### TASK TO COMPLETE
Below are some records; find each line that carries the word "screenshot" and copy it.

### SUPPLIED MATERIAL
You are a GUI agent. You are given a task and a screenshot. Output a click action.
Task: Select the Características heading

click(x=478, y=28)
* * *
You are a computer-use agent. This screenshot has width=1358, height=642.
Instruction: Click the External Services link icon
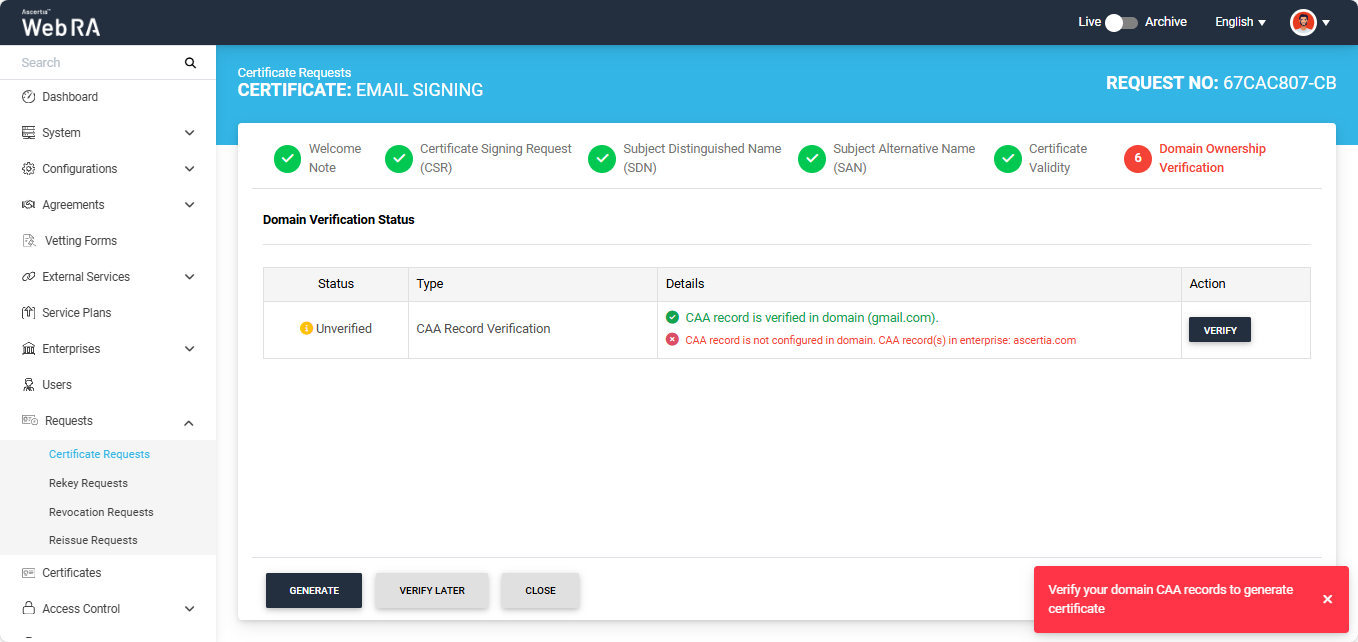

### SOLUTION TO THIS TASK
You are a GUI agent. You are given a task and a screenshot. Output a click action.
You are a computer-use agent. This screenshot has width=1358, height=642.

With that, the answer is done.